SizeDescriptionAliases
4 bytessingle precision floating-point numberREAL, FLOAT4

DOUBLE

SizeDescriptionAliases
8 bytesdouble precision floating-point numberFLOAT8

BOOLEAN

SizeDescription
1 bytetrue/false

STRUCT

SizeDescription
fixeda dictionary or map where keys are of type STRING

UUID

SizeDescription
16 bytessigned sixteen-byte integer

The data type UUID stores Universally Unique Identifiers (UUID) as defined by RFC 4122, ISO/IEC 9834-8:2005, and related standards. Kuzu follows PostgreSQL’s implementation for the UUID format.

Example:

RETURN UUID('A0EEBC99-9C0B-4EF8-BB6D-6BB9BD380A11') as result;

Output:

---------------------------------------------
| result |
---------------------------------------------
| a0eebc99-9c0b-4ef8-bb6d-6bb9bd380a11 |
---------------------------------------------

STRING

SizeDescription
variablevariable-length character string

STRING data type supports UTF-8 encoding.

Example:

RETURN 'Зарегистрируйтесь, σπαθιοῦ, Yen [jɛn], kΩ' AS str;

Output:

---------------------------------------------
| str |
---------------------------------------------
| Зарегистрируйтесь, σπαθιοῦ, Yen [jɛn], kΩ |
---------------------------------------------

NULL

SizeDescription
fixedspecial value to represent unknown data

NULLs are special values to represent unknown data. Every node/relationship property or result of any expression can be NULL in addition to the non-NULL domain of values they can take. For example, boolean expressions can be true, false or NULL.

The NULL (in any of its case variations, such as Null or null) can be used to specify a null literal. Some examples of comparisons using NULL are shown below.

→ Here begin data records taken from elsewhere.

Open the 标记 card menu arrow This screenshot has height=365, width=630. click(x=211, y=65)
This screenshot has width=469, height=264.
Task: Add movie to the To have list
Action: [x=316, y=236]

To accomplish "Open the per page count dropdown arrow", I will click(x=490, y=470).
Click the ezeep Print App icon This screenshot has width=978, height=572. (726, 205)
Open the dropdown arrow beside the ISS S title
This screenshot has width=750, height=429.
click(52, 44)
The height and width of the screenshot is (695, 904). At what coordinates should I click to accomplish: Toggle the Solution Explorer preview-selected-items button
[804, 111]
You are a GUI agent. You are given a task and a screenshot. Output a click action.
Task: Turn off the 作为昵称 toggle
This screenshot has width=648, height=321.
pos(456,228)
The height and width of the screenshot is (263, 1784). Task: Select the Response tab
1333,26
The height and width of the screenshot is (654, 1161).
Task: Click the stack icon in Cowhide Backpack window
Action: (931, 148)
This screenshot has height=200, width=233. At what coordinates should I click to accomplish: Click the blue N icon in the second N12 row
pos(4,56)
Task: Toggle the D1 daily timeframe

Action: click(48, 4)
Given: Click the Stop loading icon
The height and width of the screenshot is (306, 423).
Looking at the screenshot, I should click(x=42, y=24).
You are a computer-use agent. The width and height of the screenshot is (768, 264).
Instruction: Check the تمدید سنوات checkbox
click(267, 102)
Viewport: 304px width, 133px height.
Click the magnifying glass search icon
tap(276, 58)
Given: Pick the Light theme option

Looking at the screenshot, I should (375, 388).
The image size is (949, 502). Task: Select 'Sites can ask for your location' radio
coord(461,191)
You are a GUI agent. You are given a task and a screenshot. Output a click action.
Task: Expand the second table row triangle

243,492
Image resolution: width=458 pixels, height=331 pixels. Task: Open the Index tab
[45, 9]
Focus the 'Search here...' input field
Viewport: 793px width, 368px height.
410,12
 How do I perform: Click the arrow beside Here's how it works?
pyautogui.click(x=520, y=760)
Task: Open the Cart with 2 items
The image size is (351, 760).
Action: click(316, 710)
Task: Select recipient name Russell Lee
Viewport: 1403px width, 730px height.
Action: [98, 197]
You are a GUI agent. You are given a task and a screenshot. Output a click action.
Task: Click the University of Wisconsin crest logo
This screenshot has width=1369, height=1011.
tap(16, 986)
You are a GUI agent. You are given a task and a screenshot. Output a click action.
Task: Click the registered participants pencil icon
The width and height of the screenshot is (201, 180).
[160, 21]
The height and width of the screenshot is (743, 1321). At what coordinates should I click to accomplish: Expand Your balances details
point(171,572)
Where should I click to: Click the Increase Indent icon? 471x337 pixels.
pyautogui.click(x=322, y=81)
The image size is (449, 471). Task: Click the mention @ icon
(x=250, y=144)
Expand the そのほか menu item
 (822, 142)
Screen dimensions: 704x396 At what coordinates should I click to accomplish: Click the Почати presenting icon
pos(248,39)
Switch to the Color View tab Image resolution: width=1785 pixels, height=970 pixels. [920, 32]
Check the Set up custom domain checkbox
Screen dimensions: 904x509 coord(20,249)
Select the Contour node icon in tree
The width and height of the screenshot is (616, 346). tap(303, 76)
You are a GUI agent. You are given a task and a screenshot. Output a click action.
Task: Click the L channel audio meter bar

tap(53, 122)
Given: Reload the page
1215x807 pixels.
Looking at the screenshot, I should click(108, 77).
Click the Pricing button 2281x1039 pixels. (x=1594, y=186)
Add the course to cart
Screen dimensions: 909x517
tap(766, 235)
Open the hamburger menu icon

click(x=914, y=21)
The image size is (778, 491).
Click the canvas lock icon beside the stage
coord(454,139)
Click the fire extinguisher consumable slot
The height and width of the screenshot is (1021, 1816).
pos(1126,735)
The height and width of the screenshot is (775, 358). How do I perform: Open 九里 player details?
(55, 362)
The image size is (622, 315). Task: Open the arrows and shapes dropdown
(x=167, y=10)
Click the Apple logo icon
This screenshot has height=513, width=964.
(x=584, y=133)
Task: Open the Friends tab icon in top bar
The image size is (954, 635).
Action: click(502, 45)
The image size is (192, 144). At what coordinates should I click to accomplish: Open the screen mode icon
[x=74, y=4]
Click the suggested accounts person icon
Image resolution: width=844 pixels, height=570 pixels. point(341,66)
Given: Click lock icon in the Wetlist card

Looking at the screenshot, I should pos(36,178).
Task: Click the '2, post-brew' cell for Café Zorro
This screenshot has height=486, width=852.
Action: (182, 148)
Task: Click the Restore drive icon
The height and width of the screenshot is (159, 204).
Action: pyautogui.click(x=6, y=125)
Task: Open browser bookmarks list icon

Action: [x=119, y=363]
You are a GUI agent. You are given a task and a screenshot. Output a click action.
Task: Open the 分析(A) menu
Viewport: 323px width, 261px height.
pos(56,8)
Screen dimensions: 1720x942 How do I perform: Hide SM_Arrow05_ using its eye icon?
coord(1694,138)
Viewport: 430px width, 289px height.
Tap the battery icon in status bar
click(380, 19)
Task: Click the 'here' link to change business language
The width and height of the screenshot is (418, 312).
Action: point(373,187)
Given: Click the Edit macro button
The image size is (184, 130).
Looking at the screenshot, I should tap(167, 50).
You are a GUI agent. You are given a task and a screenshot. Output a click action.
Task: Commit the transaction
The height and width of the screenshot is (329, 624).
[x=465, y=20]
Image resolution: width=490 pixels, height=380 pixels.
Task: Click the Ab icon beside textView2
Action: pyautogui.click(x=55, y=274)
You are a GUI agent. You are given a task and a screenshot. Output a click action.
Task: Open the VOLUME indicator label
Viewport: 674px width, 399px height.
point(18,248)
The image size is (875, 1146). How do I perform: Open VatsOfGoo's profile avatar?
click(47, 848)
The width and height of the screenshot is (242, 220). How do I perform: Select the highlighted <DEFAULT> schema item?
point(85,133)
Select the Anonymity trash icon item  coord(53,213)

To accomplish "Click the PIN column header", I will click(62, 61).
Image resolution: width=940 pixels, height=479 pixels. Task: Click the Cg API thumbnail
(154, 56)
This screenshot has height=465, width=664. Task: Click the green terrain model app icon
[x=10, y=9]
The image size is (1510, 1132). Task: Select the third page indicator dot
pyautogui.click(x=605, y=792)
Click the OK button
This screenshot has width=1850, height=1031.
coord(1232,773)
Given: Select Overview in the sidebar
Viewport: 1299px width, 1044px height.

Compare a value with NULL:

RETURN 3 = null;

Output:

------------
| 3 = null |
------------
| |
------------

Compare NULL with NULL:

RETURN null = null;

Output:

---------------
| null = null |
---------------
| |
---------------

Kùzu’s CLI returns an empty cell to indicate nulls.

DATE

SizeDescription
4 bytesyear, month, day

DATE is specified in ISO-8601 format (YYYY-MM-DD).

Example:

RETURN date('2022-06-06') as x;

Output:

--------------
| x |
--------------
| 2022-06-06 |
--------------

TIMESTAMP

SizeDescription
4 bytescombination of time and date

TIMESTAMP combines date and a time (hour, minute, second, millisecond) and is formatted according to the ISO-8601 format (YYYY-MM-DD hh:mm:ss[.zzzzzz][+-TT[:tt]]), which specifies the date (YYYY-MM-DD), time (hh:mm:ss[.zzzzzz]) and a time offset [+-TT[:tt]]. Only the Date part is mandatory. If time is specified, then the millisecond [.zzzzzz] part and the time offset are optional.

Example:

RETURN timestamp("1970-01-01 00:00:00.004666-10") as x;

Output:

------------------------------
| x |
------------------------------
| 1970-01-01 10:00:00.004666 |
------------------------------

INTERVAL

SizeDescriptionAliases
4 bytesdate/time differenceDURATION

INTERVAL consists of multiple date parts and represents the total time length of these date parts. Kùzu follows DuckDB’s implementation for the interval format.

Example:

RETURN interval("1 year 2 days") as x;

Output:

-----------------
| x |
-----------------
| 1 year 2 days |
-----------------

BLOB

SizeDescriptionAliases
variablearbitrary binary objectBYTEA

BLOB(Binary Large OBject) allows storage of an arbitrary binary object with up to 4KB in size in Kùzu. The database processes it as binary data because it has no knowledge as to what the underlying data represents (e.g. image, video).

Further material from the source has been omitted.